That is awesome! I feel the love!
Right on! I did something similar. At first I was far cheaper, gave away some extras for the first 100 orders.
Now I’m not even close to you (only 1,500 gigs so far) but I’m not the cheap choice, but I’m an excellent value and have the social proof (enough sales) to be a safe choice.
I also had enough experience in my category long before Fiverr, so I had additional demos/proof that I was worth the additional investment.
If more people understood your mindset, more would succeed on Fiverr AND in business in general. The startup phase (6-12 months AT LEAST) is lots of work with far less return, sometimes a fraction of the value.
If you get enough momentum, THEN you can earn decent money, because you have the social trust.
Hats off to you! You’re inspiring!
Hats off to you also.
One thing that came to my mind. Look at my reviews. The system for leveling appears to be/was a bit buggy. In my advantage. I started Fiverr in early 2014, did some work over the course of a year. Exactly 49 gigs and ended as a level one.
I took a break for one year or so, and the first order after my break made my a level 2 seller. Now, I have done 40 orders since last June and I am still a level 2 seller.
So maybe it works a bit more like you suggest, except that you still need the fifty orders.
@landongrace once again: that marketing strategy is perfect if you wish Fiverr to be your main source for customers. The scope of this post wasn’t to discuss how to get more orders; plenty of other guides for that.
Personally, I’d rather not use someone else’s company as the foundation for my own activities… Why so? 'Cause I’ve seen other companies, in the past, being swiped away by competitors at a moment’s notice. Might be overly cautious, but still…
Point is: if your business exists elsewhere, your proposed 100 25$ gigs at 5$ are simply plenty of time and effort going to waste. Still, you should be able to access the full package once you prove that you can get some money in.
@mjakkerman that, I wouldn’t know! Perhaps in a couple of weeks, once my 50th order is complete, I will come back and edit this post!
[details= OT Lisa]Thanks Lisa,
by far most of my orders are custom orders anyway though, it’s not that, I just try to make the process so that it suits the buyer. If a buyer is fine with doing chapters, that’s great for me, but i don’t want to ask especially return buyers to split their books you into chapters, when they clearly prefer to just drop the whole book and only return to pick it up once done.
Your approach makes sense of course, but yes, YMMV.
I know it makes sense to split large orders up anyway because reasons anyway, but we discussed that side in other discussions and again, generally yes, but I might not want to risk losing a client who prefers 1 big order and only log in and only accept, check, rate etc 1 order. YMMV may vary here too.
Maybe aiming at compromises in the long run.
Thanks for your view and tips, always good to see how others see and do things.
Hiding this a bit, not really off topic but i don’t want to high jack this, thread too much. [/details]

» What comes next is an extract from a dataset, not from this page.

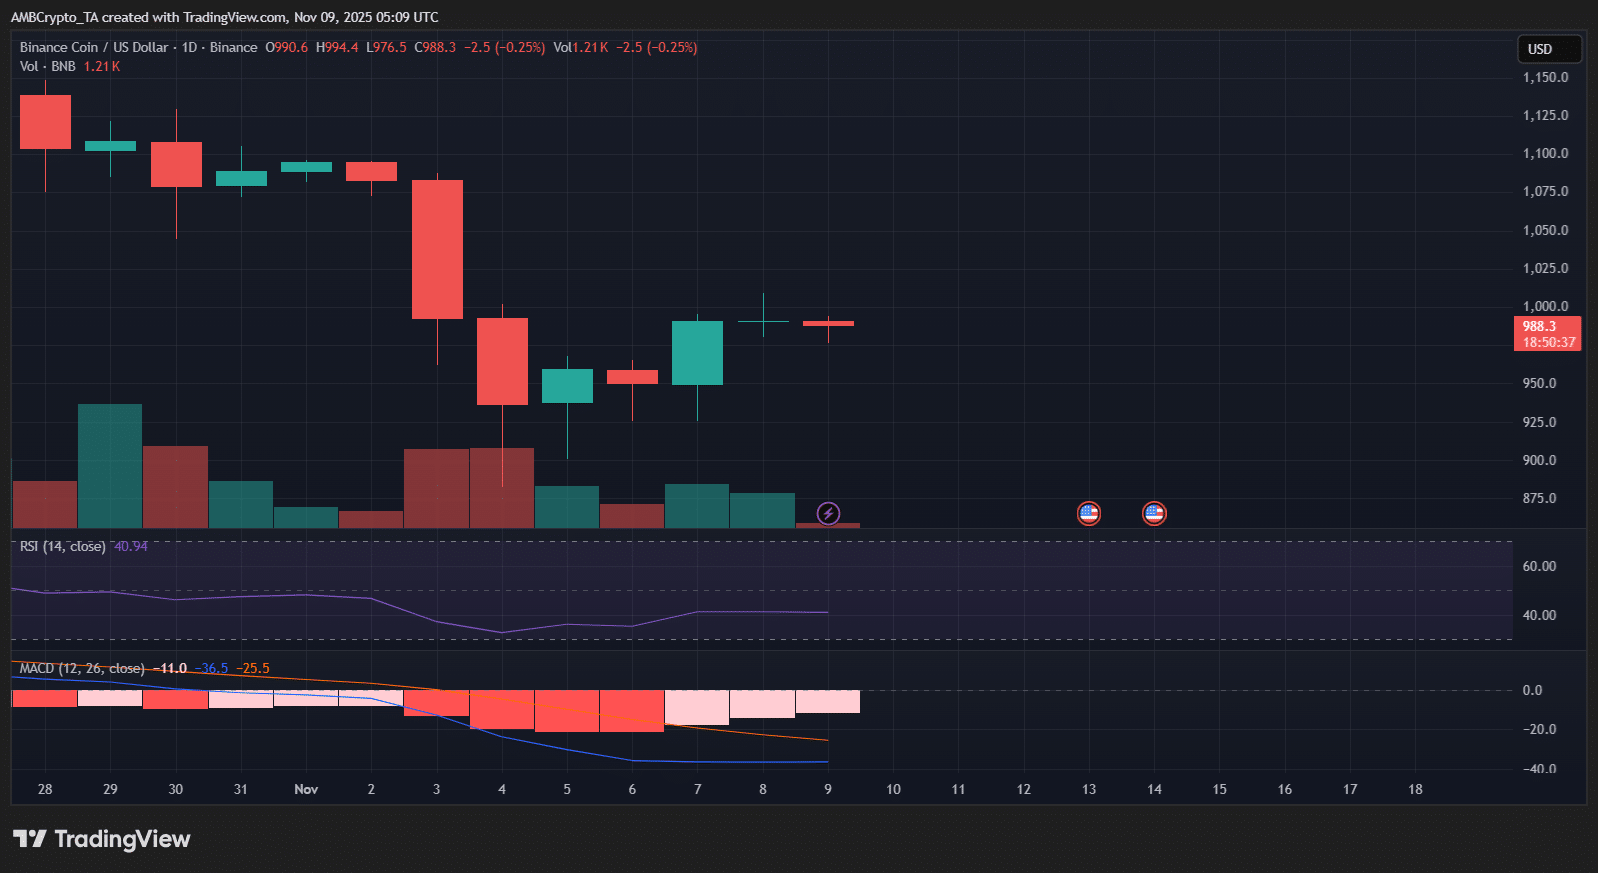Open the US flag event icon above date 14
The image size is (1598, 873).
[x=1154, y=514]
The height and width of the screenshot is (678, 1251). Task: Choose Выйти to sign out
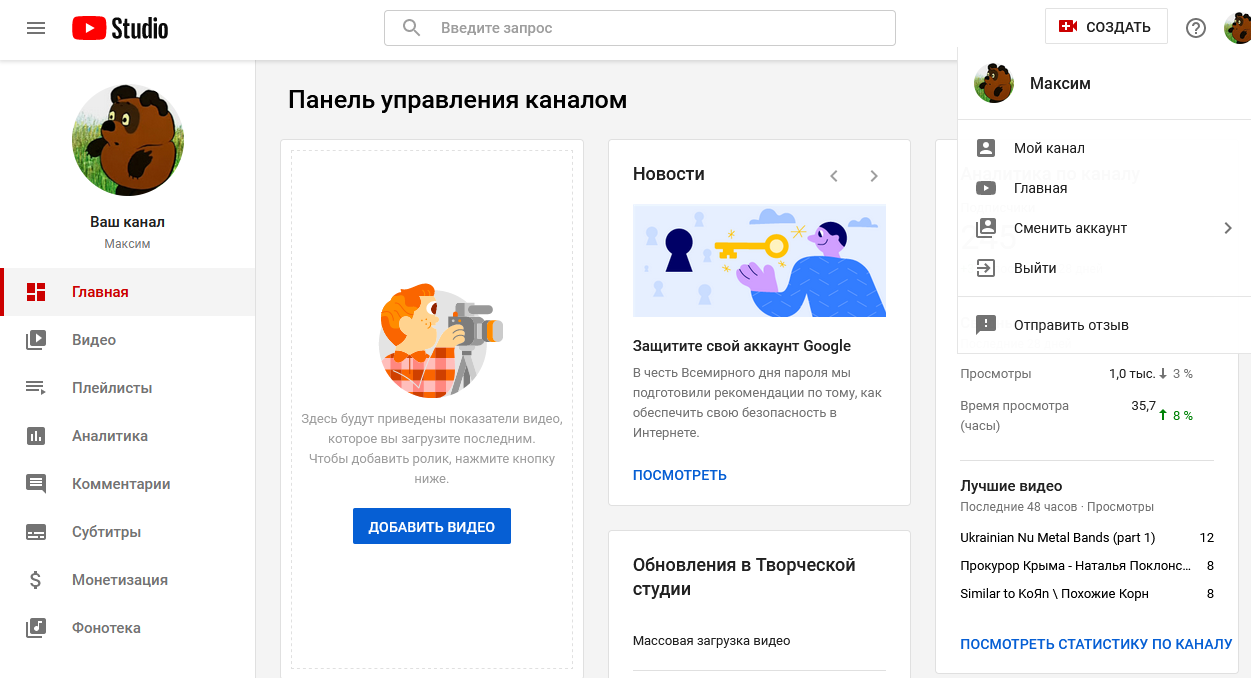[1104, 268]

I had been providing audio and video services as a freelancer for 20 years before I started Fiverr. I saw fiverr as an additional leg of income. I was able to add the fiverr income as an additional income stream. It raised my monthly income between 30-50%. I started out just wanting Fiverr orders to provide an extra $500 a month for some breathing room. Now Fiverr pays my bills and the rest of my outside production is extra. For me the initial 100 $25 orders that I discounted and sold for $5, launched my account on Fiverr. I needed a pile of completed orders and I pile of reviews. That is what the fiverr search engine algorithms are looking for. Completing the 50 orders quickly helps your account in the same way.
Today I thrive off of 75 repeat customers ordering $5-$25 orders weekly. About 20% of my fiverr business is new orders coming from the fiverr search. I average $50-$100 per hour on fiverr. I say this to help people understand even though the orders are $5 and $10s. Fiverr out performers my commercial production studio often from an hourly income perspective. Especially when I consider the cost of renting commercial space, utilities, etc.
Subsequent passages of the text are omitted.